Fue una formalidad para evitar una derrota inminente, ya que el Presidente, según dicen en su entorno, ahora no tiene ningún interés en que la ley se siga discutiendo con tantos condicionamientos de la oposición. «Estaban haciendo un estropicio», justificó ante un interlocutor de confianza.

Según pudo reconstruir Clarín, Milei responsabilizó a cinco gobernadores por el revés que sufrió el proyecto en la votación artículo por artículo. Se trata del peronista cordobés Martín Llaryora, del jujeño Carlos Sadir, de Juntos por el Cambio, dos mandatarios de partidos provinciales, como el neuquino Rolando Figueroa y el misionero Hugo Passalacqua; y el massista de Salta, Gustavo Sáenz.

Sobre este último habrá que ver si lo ocurrido en la sesión no tiene un impacto en el Ejecutivo: en especial por la situación de la hoy secretaria de Minería, Flavia Royón, quien responde al mandatario salteño y fue responsable de Energía durante el gobierno de Alberto Fernández. Más cuando el inciso que le permitía a Milei ordenar el sector energético se cayó en la votación.

«No es sólo lo que hace el kirchnerismo: son radicales, peronistas de buenos modales, los lilitos, los de Juntos por el Cambio«, replicó, furioso, uno de sus principales colaboradores. Eso explica una línea que se incluye en el comunicado de la Oficina del Presidente, en la que se reprocha a los que «llegaron a sus puestos y bancas levantando las banderas del cambio para hoy traicionar a sus votantes».

Ya entrada la madrugada en Jerusalén, pasadas la 1, Milei demostró su enojo contra sectores de la oposición con un tuit en el que apuntó que se trata de «la casta contra el pueblo». «La casta se puso en contra del cambio que los argentinos votamos en las urnas», consideró. Y expuso que su programa de gobierno «fue votado por el 56% de los argentinos». «No estamos dispuestos a negociarlo con quienes destruyeron al país», planteó.

Por otro lado, Milei reconoció que «no va a ser fácil cambiar un sistema donde los políticos se hicieron ricos a costa de los argentinos que se levantan todos los días a trabajar», y cuestionó que «hay sectores de la política que se resisten a hacer los cambios que el país necesita».
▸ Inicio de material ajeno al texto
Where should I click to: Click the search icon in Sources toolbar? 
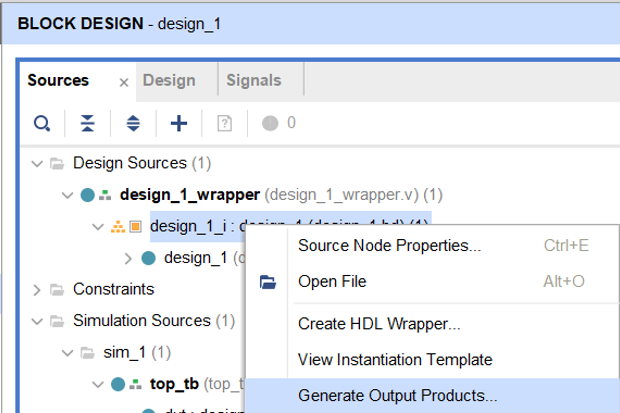[x=42, y=123]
Ahí dejó la puerta abierta a la posibilidad de convocar a un plebiscito, una de las advertencias que había lanzado no bien envió el proyecto al Congreso para su debate y sectores no oficialistas lanzaban críticas a su iniciativa: «Van a tener que explicar a la sociedad por qué», presionó.
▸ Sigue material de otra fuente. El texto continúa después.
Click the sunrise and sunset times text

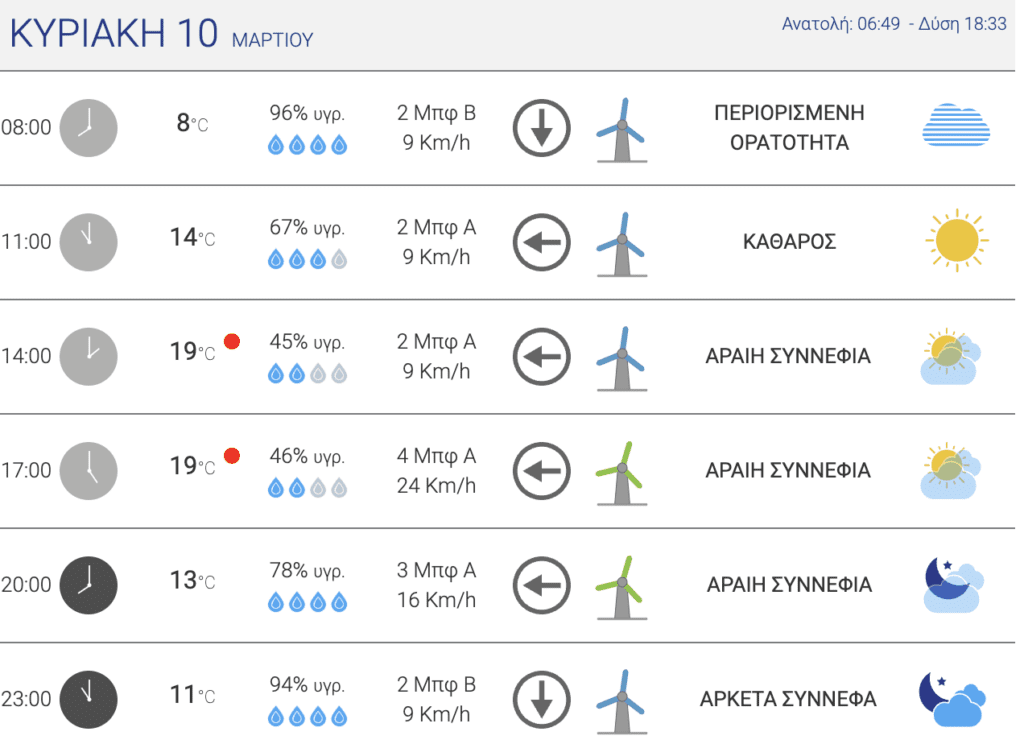click(x=894, y=24)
En su entorno, tanto en Jerusalén como en Buenos Aires, nadie se animaba a descartar ninguna posibilidad: «Está todo abierto, no se la pueden llevar de arriba», murmuraba un dirigente de la primera hora de La Libertad Avanza.

Si este miércoles Milei tenía previsto mantener su foco en la agenda internacional y en lo que será su encuentro con el primer ministro Benjamin Netanyahu, ahora el jefe de Estado deberá definir los pasos a seguir en Buenos Aires. Por lo pronto, el cierre del comunicado que emitió Presidencia anticipó que «la ley se debatirá cuando entiendan que es el pueblo quien la necesita, no el Gobierno». ¿Cómo lo interpreta un estrecho colaborador de Milei? «Que los gobernadores se preparan para el verdadero ajuste».